TEXT EXCERPT
──────────────────────────────
Friday, January 22, 2016

Beshalach: Mira-calculus

"Matchmaking is difficult like splitting the Red Sea" [Sotah 2a]

"One should not rely on miracles" [Kiddushin 39b, Pesachim 64a]


I'm far from the only one who thinks that the "shidduch crisis" has little to do with actual shidduchim.

As I've noted elsewhere, if the endgame of shidduchim was simply to empty all the neshamos from Guf and bring the geulah faster, we would still practice polygamy, and divorce-after-ten-years-of-childlessness would still be mandatory.

Obviously communal support of marriage imperatives should go beyond the pru u'rvu mandate.  Which is precisely why there is one element that crisismongers and crisis-skeptics like me should be in full agreement on.  And they can point fingers at guys.

Specifically, older guys.


More specifically, older guys who use a cutoff age significantly below theirs as a dealbreaking criterion, sometimes citing fertility issues as a justification.


There was time when fecundity may have been paramount.


There was a time when there were no correctives or options other than the usual [or fervent prayer.  I mean, we could mention that 3 of the 4 foremothers had serious fertility issues.  Two of them were way under 40.]


These are not those times.
──────────────────────────────
RECORDS SHOWN
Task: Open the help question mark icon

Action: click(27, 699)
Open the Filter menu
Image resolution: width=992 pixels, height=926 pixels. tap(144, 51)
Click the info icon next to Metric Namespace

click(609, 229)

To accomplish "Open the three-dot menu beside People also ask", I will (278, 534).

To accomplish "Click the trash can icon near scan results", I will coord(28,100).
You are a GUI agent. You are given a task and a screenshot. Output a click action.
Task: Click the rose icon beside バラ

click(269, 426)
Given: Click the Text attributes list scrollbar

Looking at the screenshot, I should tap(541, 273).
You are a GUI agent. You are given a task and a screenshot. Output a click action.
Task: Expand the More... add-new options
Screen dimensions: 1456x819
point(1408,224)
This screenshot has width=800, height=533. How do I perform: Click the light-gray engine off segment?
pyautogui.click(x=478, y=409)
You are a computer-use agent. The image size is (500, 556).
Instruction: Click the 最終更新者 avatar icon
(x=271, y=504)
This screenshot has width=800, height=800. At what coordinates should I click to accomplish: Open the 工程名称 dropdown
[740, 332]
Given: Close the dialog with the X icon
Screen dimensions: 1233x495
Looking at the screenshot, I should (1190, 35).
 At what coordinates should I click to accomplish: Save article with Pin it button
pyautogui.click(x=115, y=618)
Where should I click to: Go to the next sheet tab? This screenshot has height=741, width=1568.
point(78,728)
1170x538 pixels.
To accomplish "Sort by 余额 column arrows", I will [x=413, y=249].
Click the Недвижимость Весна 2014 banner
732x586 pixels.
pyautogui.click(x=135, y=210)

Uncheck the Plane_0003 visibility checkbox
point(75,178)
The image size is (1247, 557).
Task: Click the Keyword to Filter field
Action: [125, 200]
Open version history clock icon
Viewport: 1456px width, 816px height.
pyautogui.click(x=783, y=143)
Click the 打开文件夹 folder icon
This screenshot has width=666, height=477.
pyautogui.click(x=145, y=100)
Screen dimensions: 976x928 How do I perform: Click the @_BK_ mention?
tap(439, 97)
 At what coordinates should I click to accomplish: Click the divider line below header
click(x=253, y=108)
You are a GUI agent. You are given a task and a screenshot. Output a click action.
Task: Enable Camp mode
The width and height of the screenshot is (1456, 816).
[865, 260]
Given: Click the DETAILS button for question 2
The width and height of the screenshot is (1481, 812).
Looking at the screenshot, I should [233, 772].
──────────────────────────────
PARTS OF THE EXERCISE
1) How would you shorten the paragraph of the blog post that begins "As I've noted elsewhere" while keeping its main facts?
2) Can you reproduce the blog post's wording starting at "I'm far from the" and ending at "have been paramount."?
These lines have no connection to the blog post.

WRITTEN RESPONSES
1) If the sole purpose of shidduchim were to empty all the neshamos from Guf and hasten the geulah, polygamy would still be practiced and divorce after ten childless years would still be required.

2)
I'm far from the only one who thinks that the "shidduch crisis" has little to do with actual shidduchim.

As I've noted elsewhere, if the endgame of shidduchim was simply to empty all the neshamos from Guf and bring the geulah faster, we would still practice polygamy, and divorce-after-ten-years-of-childlessness would still be mandatory.

Obviously communal support of marriage imperatives should go beyond the pru u'rvu mandate.  Which is precisely why there is one element that crisismongers and crisis-skeptics like me should be in full agreement on.  And they can point fingers at guys.

Specifically, older guys.


More specifically, older guys who use a cutoff age significantly below theirs as a dealbreaking criterion, sometimes citing fertility issues as a justification.


There was time when fecundity may have been paramount.